- _EXCERPTED TEXT_
——————————

HINT: `CapPun <- read_csv("homicides.csv")`

Now let's create some plots with this new data. In the previous practical we learnt some basic graphing commands. This week, we are going to learn some more advanced but much more useful commands, based on the `ggplot()` command. `ggplot()` is famous among data scientists and analysts for the huge range of graphs and plots that it can produce and the relative ease with which they can be created. It works on a principle of layers, where a plot is built up layer by layer. This allows more complex plots to be produced step by step. 

For our analysis we want to start by producing a graph showing executions and homicides over time. To do this we will use a line plot. A basic line plot can be drawn using `ggplot()` with the code below:

`ggplot(CapPun, aes(year, homicide_rate)) + geom_line()`

Run this now, and then we will deconstruct the code and its different parts.

Let's deconstruct this code in more detail, particularly the bit in the `ggplot` brackets. The first part should be clear, it is where we specify the data object to be used, in this case `CapPun`. The next part contains the letters `aes`. In `ggplot` `aes` stands for *aesthetics* and is where you specify how the graph will look and is where you specify which variables you wish to plot. Hence with the `aes` brackets we first put the x variable (`year`) followed by the y variable (`homicide_rate`). We then close off these brackets. 

The next part `+ geom_line()` is where you specify the type of graph to be drawn. In `ggplot`, `geom` means geometry so this command is saying the **geometry of this graph should be a line**. 

`ggplot` has many many different `geoms` that it can use. If you are interested, take a look at the full list here: https://ggplot2.tidyverse.org/reference/

Some of the more common ones you will use most often are:

- `geom_bar()` - Line graph
- `geom_point()`- Scatter graph
- `geom_smooth()` - Creates a smoothed line (more on this below to create a line of best fit!)
- `geom_histogram()` - Histogram
- `geom_boxplot()` - Boxplot

One thing to note is that there are two sets of closed brackets here at the end of the command. This is because we have to **close off** each function with a closing bracket so that the open and close brackets all add up. This can be a little confusing, so jupyter has a neat trick so make sure you incude all of the brackets you need. To see this, after you have pasted the command into the code cell, move the typing cursor along the command. When it gets to a bracket, the bracket should turn a green colour along with the corresponding bracket to which it relates. This can help you identify which open brackets go with which closed brackets. This is very helpful if you need to add or remove any brackets to your code. Too many or too few brackets and the command will not run!

——————————

- _GOAL OF THE EXERCISE_
Reproduce the stretch of the ggplot tutorial from "Run this now, and" through "be a line**." word for word.

- _RAW DATA_
——————————

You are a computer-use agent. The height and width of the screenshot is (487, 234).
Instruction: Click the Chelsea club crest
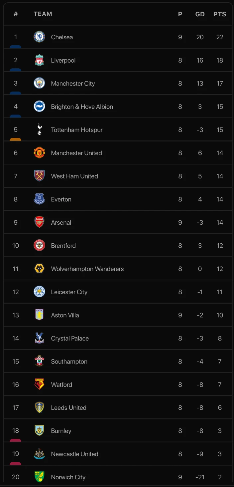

——————————

- _EXPECTED ANSWER_
Run this now, and then we will deconstruct the code and its different parts.

Let's deconstruct this code in more detail, particularly the bit in the `ggplot` brackets. The first part should be clear, it is where we specify the data object to be used, in this case `CapPun`. The next part contains the letters `aes`. In `ggplot` `aes` stands for *aesthetics* and is where you specify how the graph will look and is where you specify which variables you wish to plot. Hence with the `aes` brackets we first put the x variable (`year`) followed by the y variable (`homicide_rate`). We then close off these brackets. 

The next part `+ geom_line()` is where you specify the type of graph to be drawn. In `ggplot`, `geom` means geometry so this command is saying the **geometry of this graph should be a line**.